# MA



## Guest (Dec 18, 2012)

Can someone process my application to join please ?  Merci buckets.


----------



## TG123 (Apr 10, 2012)

pm @Ashcrapper


----------



## Hera (May 6, 2011)

Only Lorain can do it. He's been super busy but has told me that I'll sort it tomorrow


----------



## Uriel (Oct 14, 2008)

Katy said:


> Only Lorain can do it. He's been super busy but has told me that I'll sort it tomorrow


let me back in too Katy Please - its bollox i was locked out of there

i've already said to the lads i have pics of my birds 36 GG norks to put up as soon as i'm back in


----------



## Hera (May 6, 2011)

Uriel said:


> let me back in too Katy Please - its bollox i was locked out of there
> 
> i've already said to the lads i have pics of my birds 36 GG norks to put up as soon as i'm back in


Have you requested access...if so Lorain will see the request when he checks tomorrow.


----------



## Uriel (Oct 14, 2008)

Katy said:


> Have you requested access...if so Lorain will see the request when he checks tomorrow.

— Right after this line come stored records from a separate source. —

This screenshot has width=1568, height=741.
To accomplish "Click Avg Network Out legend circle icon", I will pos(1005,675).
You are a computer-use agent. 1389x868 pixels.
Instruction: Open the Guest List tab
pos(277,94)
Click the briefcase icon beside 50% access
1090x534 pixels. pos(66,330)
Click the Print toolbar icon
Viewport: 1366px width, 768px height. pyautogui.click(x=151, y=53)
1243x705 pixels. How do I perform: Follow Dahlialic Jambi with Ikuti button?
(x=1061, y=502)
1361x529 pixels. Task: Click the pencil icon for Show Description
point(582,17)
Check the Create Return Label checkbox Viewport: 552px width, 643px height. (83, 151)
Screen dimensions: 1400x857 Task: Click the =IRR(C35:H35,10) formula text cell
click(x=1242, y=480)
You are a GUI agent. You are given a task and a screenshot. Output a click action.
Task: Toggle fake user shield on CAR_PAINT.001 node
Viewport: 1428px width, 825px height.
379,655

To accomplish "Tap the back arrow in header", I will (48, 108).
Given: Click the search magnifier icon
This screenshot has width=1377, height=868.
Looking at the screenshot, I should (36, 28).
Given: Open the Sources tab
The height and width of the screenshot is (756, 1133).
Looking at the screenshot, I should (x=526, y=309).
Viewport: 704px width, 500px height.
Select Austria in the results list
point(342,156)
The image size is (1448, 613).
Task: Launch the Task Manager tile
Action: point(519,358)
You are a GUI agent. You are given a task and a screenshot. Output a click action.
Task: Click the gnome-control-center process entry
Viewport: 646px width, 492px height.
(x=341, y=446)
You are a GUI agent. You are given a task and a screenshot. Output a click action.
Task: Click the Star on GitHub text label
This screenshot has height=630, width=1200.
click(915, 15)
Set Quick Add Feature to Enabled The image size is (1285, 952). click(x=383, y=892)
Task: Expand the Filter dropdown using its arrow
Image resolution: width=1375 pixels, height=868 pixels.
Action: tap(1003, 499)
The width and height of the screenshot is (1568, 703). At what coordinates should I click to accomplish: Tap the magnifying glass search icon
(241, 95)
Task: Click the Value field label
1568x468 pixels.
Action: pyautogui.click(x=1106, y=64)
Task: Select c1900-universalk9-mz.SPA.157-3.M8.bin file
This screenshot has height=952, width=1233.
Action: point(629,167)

i was already in it til scarby took it for feck all......i will apply again if i can remember how


----------



## Hera (May 6, 2011)

Uriel said:


> i was already in it til scarby took it for feck all......i will apply again if i can remember how


yeah i know your access was removed but to access it again you need to request it again.


----------



## Uriel (Oct 14, 2008)

Katy said:


> yeah i know your access was removed but to access it again you need to request it again.


done - xx


----------



## Guest (Dec 18, 2012)

Cheers Katy.


----------



## RascaL18 (Nov 13, 2008)

Katy said:


> Only *Lorain* can do it. He's been super busy but has told me that I'll sort it tomorrow


 :lol: :stupid:


----------



## Guest (Dec 27, 2012)

:whistling:


----------



## TG123 (Apr 10, 2012)

OldManRiver said:


> :whistling:


It's all kicking off in there!!

you would'nt believe the stuff you've missed :whistling:


----------



## ditz (Jun 5, 2012)

Where's the sticky that says how to request and member type and all that?

I've seen it before but fcuked if I can find it now!


----------



## ditz (Jun 5, 2012)

Found it, and done


----------



## Greenspin (Dec 27, 2010)

Uriel said:


> i was already in it til scarby took it for feck all......i will apply again if i can remember how


Pmsl, what did you do? I've seen what goes on in there, so you must have done something really bad, or really p!ssed off whoever banned you.


----------



## Thunderstruck (Sep 20, 2010)

haha must go have a butchers in there, gotta be damn funny to get banned.


----------



## Justin Cider (Jul 18, 2010)

Katy said:


> Only *Lorain* can do it. He's been super busy but has told me that I'll sort it tomorrow


Actually thought it was a woman who run the site a few days ago due to the 'Lorraine' comment, actually had a ****ing dream about that too and how random it was :laugh:


----------



## Hera (May 6, 2011)

Justin Cider said:


> Actually thought it was a woman who run the site a few days ago due to the 'Lorraine' comment, actually had a ****ing dream about that too and how random it was :laugh:


I make that typo so many times! In emails to clients as well. Some people do think its a woman's name :laugh:


----------



## Marshan (Aug 27, 2010)

Lorian....how could ya get that wrong...its a cool name. Reminds me of DeLorean.


----------



## Guest (Dec 29, 2012)

I guess @Lorian not around


----------



## cooper79 (Sep 15, 2008)

What are the requirements to gain access to MA?


----------



## zack amin (Mar 13, 2012)

cooper79 said:


> What are the requirements to gain access to MA?


you must be either

a) a male

B) an animal


----------



## Raptor (Feb 16, 2010)

Uriel said:


> let me back in too Katy Please - its bollox i was locked out of there
> 
> i've already said to the lads i have pics of my birds 36 GG norks to put up as soon as i'm back in


Were you the mole then :confused1:


----------



## vduboli (Apr 1, 2011)

cooper79 said:


> What are the requirements to gain access to MA?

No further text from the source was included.